Не думать о себе, Надежде, Генке, папахене, а только о Вселенной, ее границах.

 

24

Жогин достал карту Черной Фиолы и еще раз проверил место.

На карте «богом» Ионой был отмечен, как сказано в приписке, центр заселения Фиолы (гри были завезены с какой-то очень отдаленной планеты).

Здесь был этот центр, под ним, стоящим.

Здесь Иона сеял споры, отсюда гри расселялись по планете, это место было занято гри-патриархами.

Часть их померла, иструхла, другие были крепки и грандиозно велики.

Разглядывая их свисающие щупальца, Жогин высоко задирал голову и говорил одно и то же:

— Ну и ну. — И снова: — Ну и ну.

Он обошел один гри — двадцать семь крупных шагов в окружности! Колосс!

— Ну, ну, — бормотал Жогин. — Растете. Даете.

Здесь не было филартиков. Должно быть, Иона питал к первым гри слабость. Они — его любимчики. Или филартики не могли грызть их мелкими своими зубами?

Жогин занялся делом.
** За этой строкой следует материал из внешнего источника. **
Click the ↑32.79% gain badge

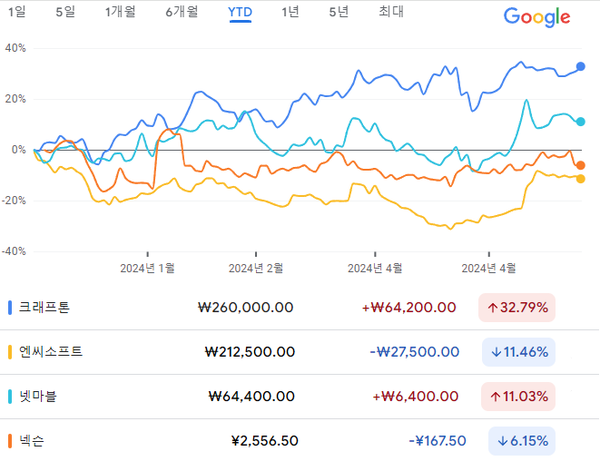(x=519, y=308)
Он выкопал яму, затем полую толстую иглу он осторожно ввел в подземный шнур, здесь толстый — с него самого. Затем — трубкой соединил иглу с канистрой. А в ней был радиоактивный раствор, его Жогин сцедил из реактора.

И тотчас пришла удача — датчики замечали радиоактивные атомы в самых разных местах планеты.

Жогин все эти места отмечал на карте, ставя точки и посмеиваясь. А точки появлялись в самых неожиданных местах, в конце концов и у стоянки ракеты.

— Не только вы плодитесь, голубчики, — ворчал Жогин. Когда точки заполнили карту, Жогину стало ясно: все гри связаны. Кроме сумасшедших беглецов, порвавших шнур.

Жогин поразился хитрости гри. Они переплелись, тесно связались, все спрятали под землю.

Что спрятали они?

Наверху открыто их хорошее — песни, разговоры, смешные рожи, широкие рты. (Но и страх?)

А там, под землей, они что-то передавали друг другу, что-то гнали по толстым жилам. Безобразное? Или важное — раз прячут его так старательно.

Нет, они хитры, ничего в открытую, все спрятано. Попробуй доберись, что они там перекачивают и передают. Зачем-то вспомнилось: Надежда, ссорясь с Петром, передает кому-то редкое лекарство. А ей устраивают модную кофту.

И как только он подумал об этом, ощутил гнев.

Ну, нет, он узнает, что течет по шнурам! Он все подлые, некрасивые их тайны вытащит на божий свет.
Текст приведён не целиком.